Aedes communis: The Pollinating Mosquito

By Zoe Statman-Weil, Pollinator Partnership

Mosquito pollinating a flower. Mosquito pollinating a flower. Photo by Beatriz Moisset.

Aedes communis on a fleece. Aedes communis on a fleece. By Bretwood Higman.

When you think of mosquitos, your mind probably wanders to itchiness, red bumps, and a feeling of frustration. Fortunately, for mosquitos, you can now add beautiful orchids to that list! Aedes communis, known by some as a snow pool mosquito, is an important pollinator of orchids in northern regions.

Aedes communis is most common in the state of New Jersey, although it can also be found throughout much of the Northern United States, Canada, and Alaska. It usually inhabits dense forests at high elevations. Its larvae are mostly found a few feet from the shore in deep snow pools, which reside at greater than 1,500 feet in elevation.

What makes us interested in this mosquito as pollinator investigators? Mosquitoes, after all, are commonly considered nuisance insects. For their eggs to successfully develop into larvae female mosquitoes must provide them with a source of protein; this protein form in the form of blood. Although all warm blooded creatures (mammals and birds) are fair game, our thin and relatively hairless human skin is especially appealing as an easy meal. When mosquitoes aren't blood feeding to support the development of healthy eggs, the adults feed off of plant nectars to fuel their flight.

In 1913, it was first determined that mosquitoes are pollinators too!

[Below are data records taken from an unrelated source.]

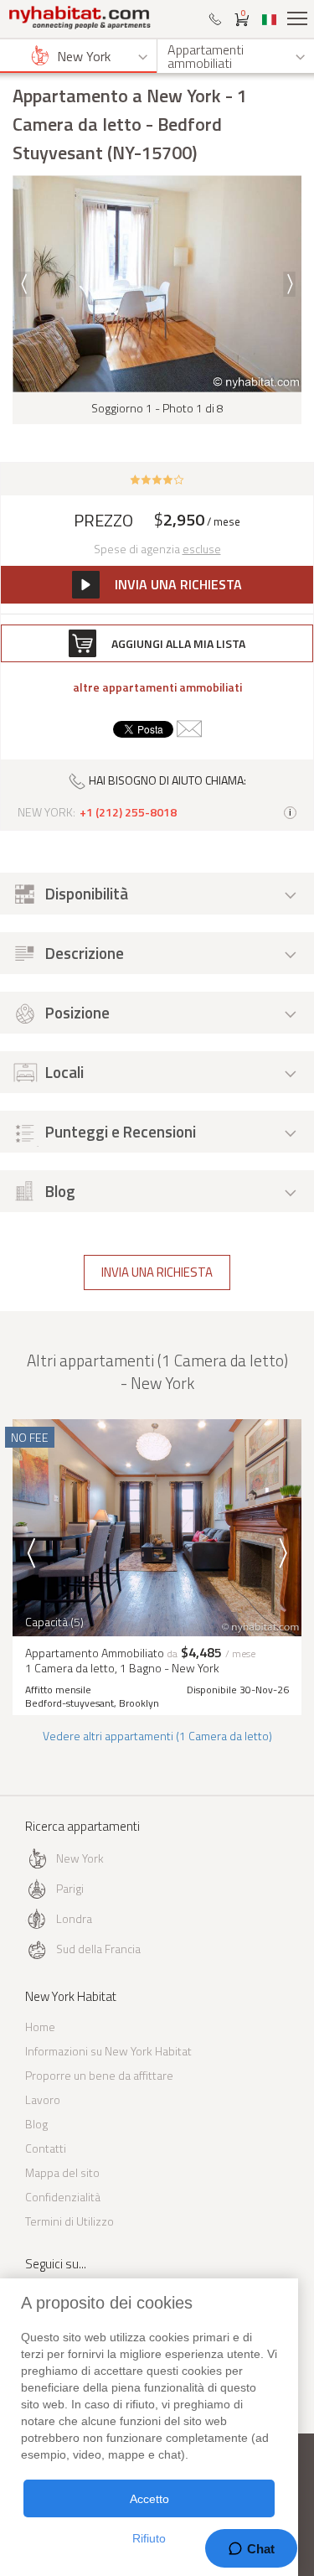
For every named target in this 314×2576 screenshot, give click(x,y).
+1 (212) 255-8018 (128, 812)
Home (40, 2026)
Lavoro (42, 2099)
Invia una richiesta (157, 1272)
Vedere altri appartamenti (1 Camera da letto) (157, 1735)
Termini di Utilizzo (69, 2221)
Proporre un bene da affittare (99, 2075)
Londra (74, 1918)
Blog (36, 2124)
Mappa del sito (62, 2172)
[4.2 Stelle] (157, 478)
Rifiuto (149, 2538)
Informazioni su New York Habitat (108, 2051)
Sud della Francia (98, 1948)
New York (80, 1858)
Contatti (45, 2148)
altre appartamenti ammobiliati (157, 687)
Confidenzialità (62, 2196)
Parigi (70, 1888)
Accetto (149, 2499)
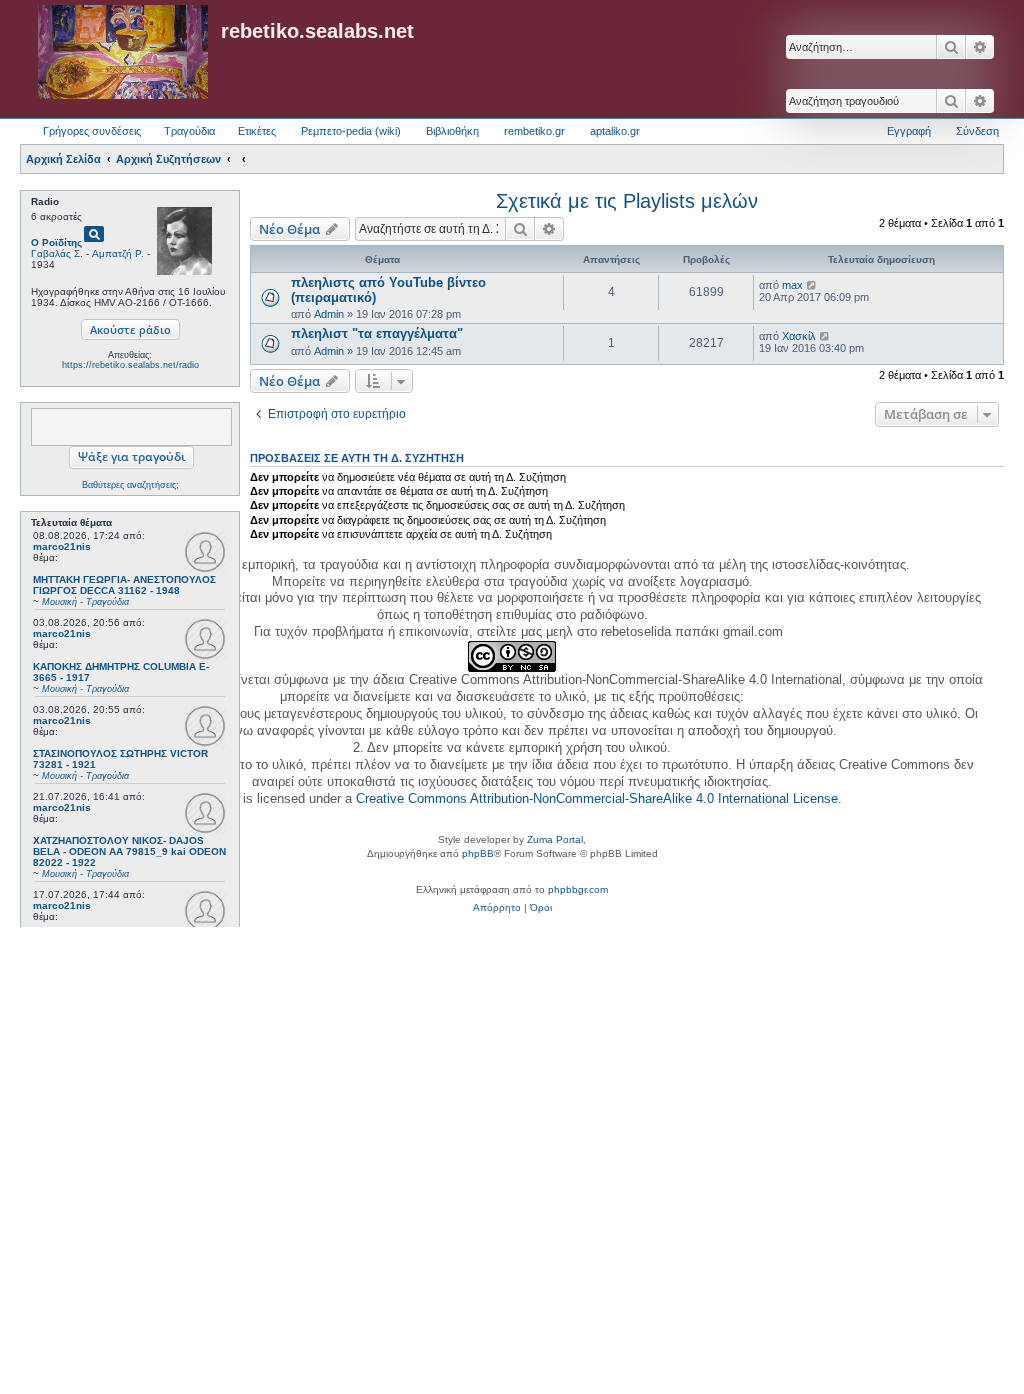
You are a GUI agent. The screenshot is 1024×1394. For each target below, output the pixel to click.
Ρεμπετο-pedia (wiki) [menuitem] (351, 131)
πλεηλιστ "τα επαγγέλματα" (377, 333)
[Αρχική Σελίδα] (123, 53)
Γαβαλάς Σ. (57, 253)
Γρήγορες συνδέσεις (92, 131)
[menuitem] (497, 908)
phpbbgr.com (578, 889)
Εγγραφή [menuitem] (909, 131)
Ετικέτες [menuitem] (257, 131)
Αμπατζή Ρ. (118, 253)
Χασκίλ (799, 336)
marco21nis (62, 546)
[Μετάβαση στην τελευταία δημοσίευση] (812, 285)
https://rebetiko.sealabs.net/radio (130, 365)
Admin (329, 314)
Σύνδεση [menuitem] (977, 131)
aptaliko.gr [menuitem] (615, 131)
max (792, 285)
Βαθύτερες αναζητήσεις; (130, 485)
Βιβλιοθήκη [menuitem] (452, 131)
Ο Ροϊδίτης (56, 242)
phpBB (478, 853)
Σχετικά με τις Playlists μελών (627, 201)
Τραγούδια (189, 131)
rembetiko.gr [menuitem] (534, 131)
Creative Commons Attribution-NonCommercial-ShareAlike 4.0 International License (597, 798)
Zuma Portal (555, 839)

In the early 1970s, scientists determined that the Aedes communis was an important pollinator of Platanthera obtusata, the blunt-leaf orchid. In fact, many mosquitoes around the world pollinator small flowers that live in wetter environments.

This snowpool mosquito eats the nectar from the floral spur of the Platanthera obtusata, during which time its eye naturally comes into contact with the pollinium, a cluster of pollen. The pollinium sticks to the mosquito's eye even when it flies away. Thus, when it eats from another flower, the pollinium touches the stigma of that flower, and the flower is pollinated!

Even though this mosquito is an important part of the propagation of this beautiful flower, that does not make them any less annoying to us when the females are looking for unwilling blood donors. Aedes commnis is mostly a bother in New York state and Pennsylvania. An appreciation for Platanthera obtusata might lessen the itch!